REQUIRED ACTION A – According to the article on China's birth rate below, why does Liang Jianzhang say the country's population decline will not stop? Answer in one to three sentences.
REQUIRED ACTION B – From the article on China's birth rate, set down without alteration the passage that begins at the words "The National Bureau" and stops after "mainland has arrived.".

SUPPLIED PASSAGE –

************

China Could Face Population Collapse as Birth Rate Plummets: Experts

China Could Face Population Collapse as Birth Rate Plummets: Experts
A woman holds a newborn girl at the Antai maternity hospital in Beijing on Jan. 26, 2012. (Ed Jones/AFP/Getty Images)
2/4/2021
Updated:
2/5/2021

The National Bureau of Statistics of the Communist Party of China stated at a press conference on Jan. 18 that it would be postponing the release of China’s birth data for 2020. But according to data released by some local governments, the mainland’s population appears to be declining, and at an alarming rate in some areas where the births have dropped by more than 20 percent.

Liang Jianzhang, the founder of China’s leading travel website Ctrip.com and professor at Peking University’s Guanghua School of Management, warned in a Feb. 1 opinion article published in China’s leading business publication Caixin that population collapse in the mainland has arrived.

He said that as China’s birth rate cannot be increased substantially, the country’s population decline will not stop.

************

DATA TO EXAMINE –
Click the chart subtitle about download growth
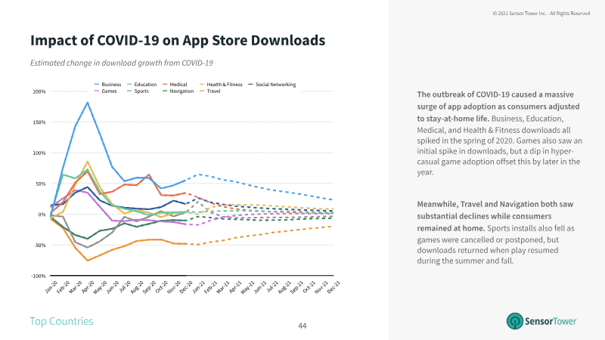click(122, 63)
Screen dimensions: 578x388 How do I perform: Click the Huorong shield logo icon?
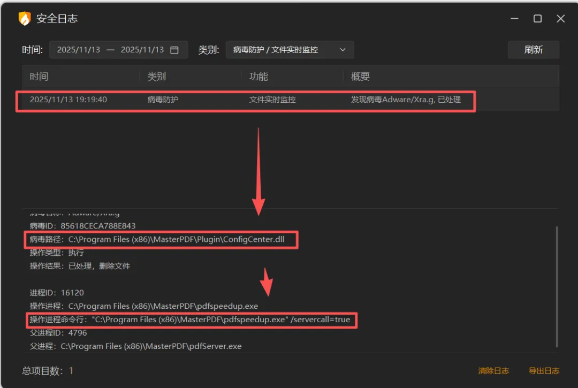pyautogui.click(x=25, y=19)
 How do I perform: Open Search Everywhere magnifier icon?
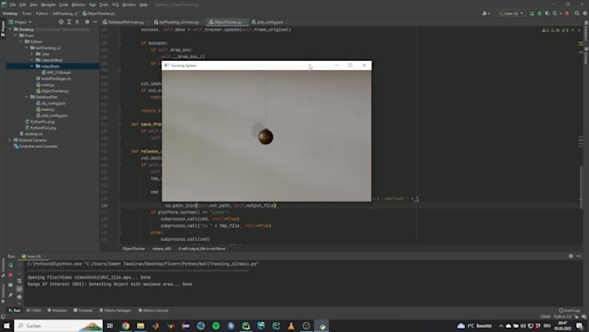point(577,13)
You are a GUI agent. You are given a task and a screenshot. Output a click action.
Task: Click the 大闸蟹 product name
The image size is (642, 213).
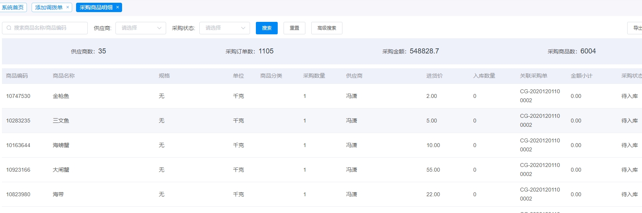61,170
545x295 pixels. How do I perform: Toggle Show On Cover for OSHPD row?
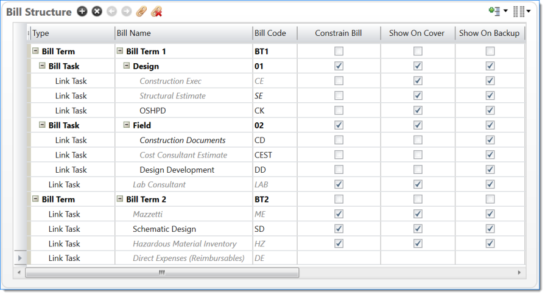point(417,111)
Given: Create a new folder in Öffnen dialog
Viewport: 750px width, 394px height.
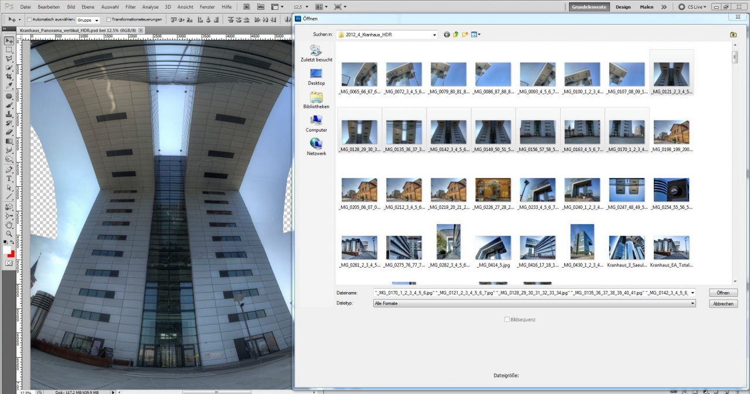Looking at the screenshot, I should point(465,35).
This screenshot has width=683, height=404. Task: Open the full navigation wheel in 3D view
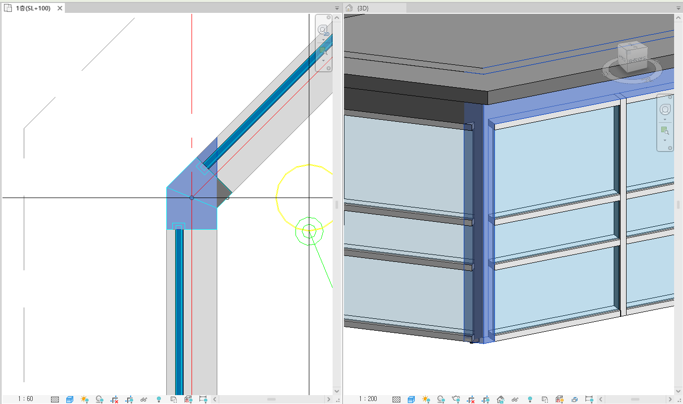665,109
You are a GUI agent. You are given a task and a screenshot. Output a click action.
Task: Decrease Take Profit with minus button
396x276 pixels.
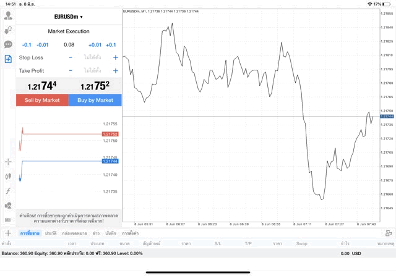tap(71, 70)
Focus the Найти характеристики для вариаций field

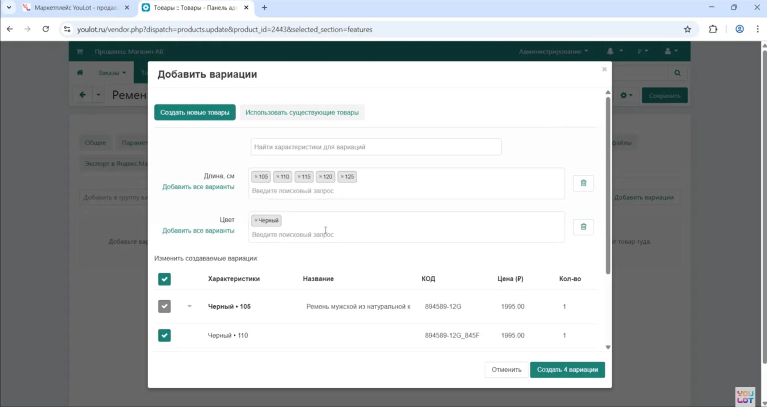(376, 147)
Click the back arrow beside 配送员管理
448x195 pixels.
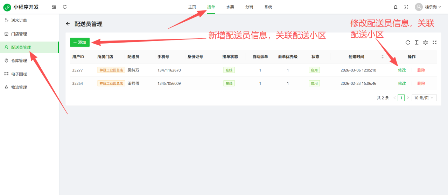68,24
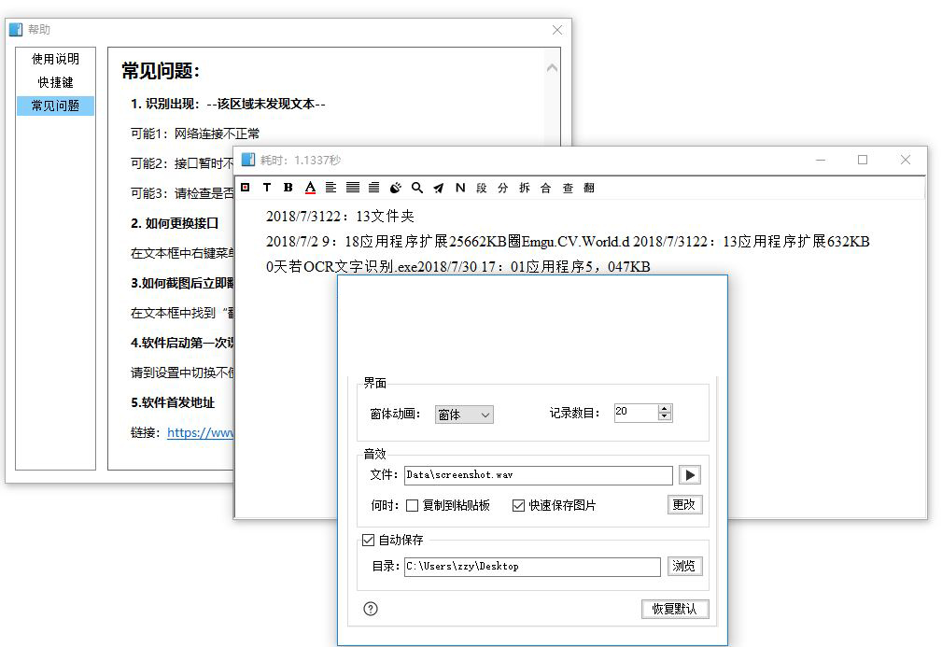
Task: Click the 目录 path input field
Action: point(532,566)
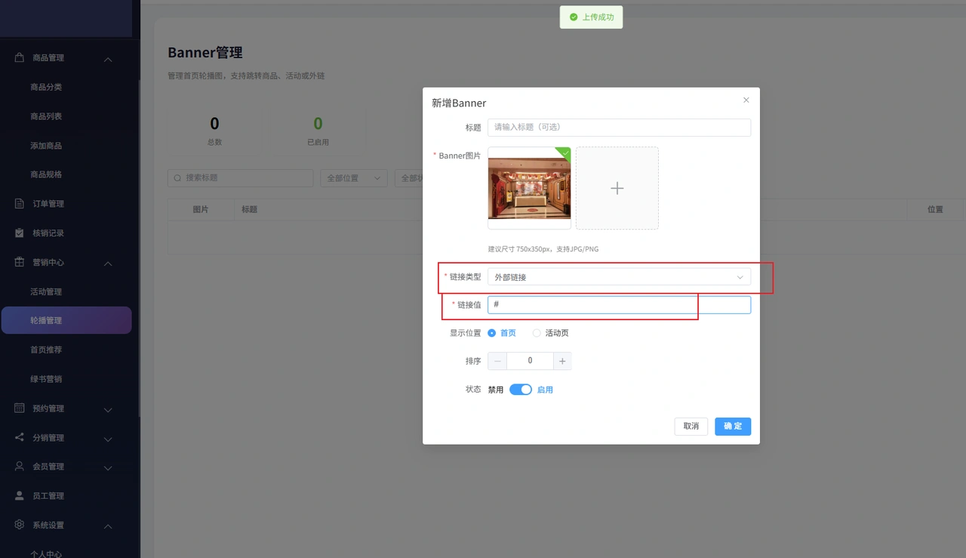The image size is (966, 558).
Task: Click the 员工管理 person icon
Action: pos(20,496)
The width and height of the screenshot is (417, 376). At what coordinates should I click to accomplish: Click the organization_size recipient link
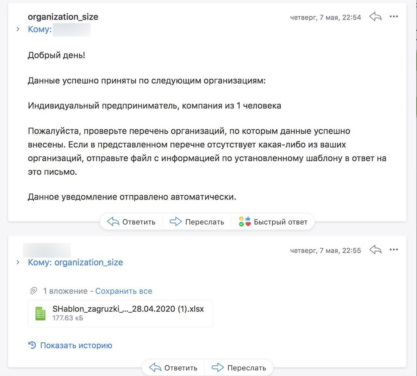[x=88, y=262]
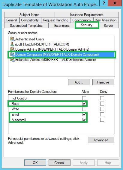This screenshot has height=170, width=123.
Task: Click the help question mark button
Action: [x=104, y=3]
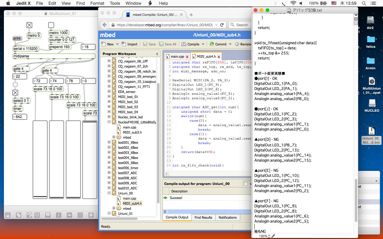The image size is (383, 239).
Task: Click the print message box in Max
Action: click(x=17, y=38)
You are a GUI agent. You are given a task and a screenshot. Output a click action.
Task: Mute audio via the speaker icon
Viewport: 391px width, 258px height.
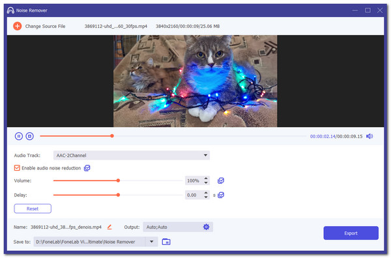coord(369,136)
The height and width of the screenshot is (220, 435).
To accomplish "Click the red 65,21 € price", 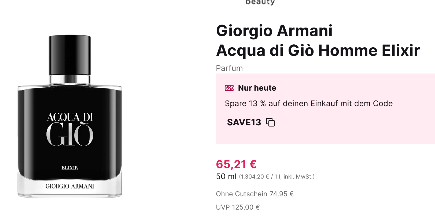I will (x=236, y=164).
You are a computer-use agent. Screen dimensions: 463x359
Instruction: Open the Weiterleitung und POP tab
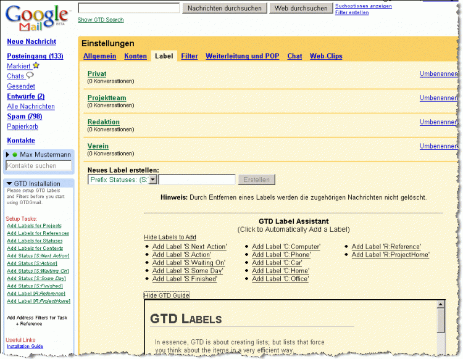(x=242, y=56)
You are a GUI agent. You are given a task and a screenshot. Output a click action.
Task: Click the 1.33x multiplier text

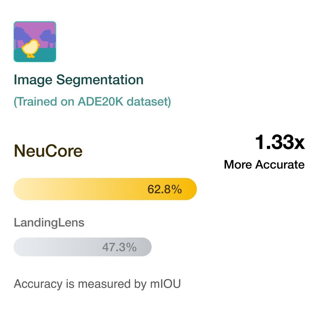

************

EXERCISE SOLUTION A – Liang Jianzhang says China's population decline will not stop because the country's birth rate cannot be increased substantially.

EXERCISE SOLUTION B –
The National Bureau of Statistics of the Communist Party of China stated at a press conference on Jan. 18 that it would be postponing the release of China’s birth data for 2020. But according to data released by some local governments, the mainland’s population appears to be declining, and at an alarming rate in some areas where the births have dropped by more than 20 percent.

Liang Jianzhang, the founder of China’s leading travel website Ctrip.com and professor at Peking University’s Guanghua School of Management, warned in a Feb. 1 opinion article published in China’s leading business publication Caixin that population collapse in the mainland has arrived.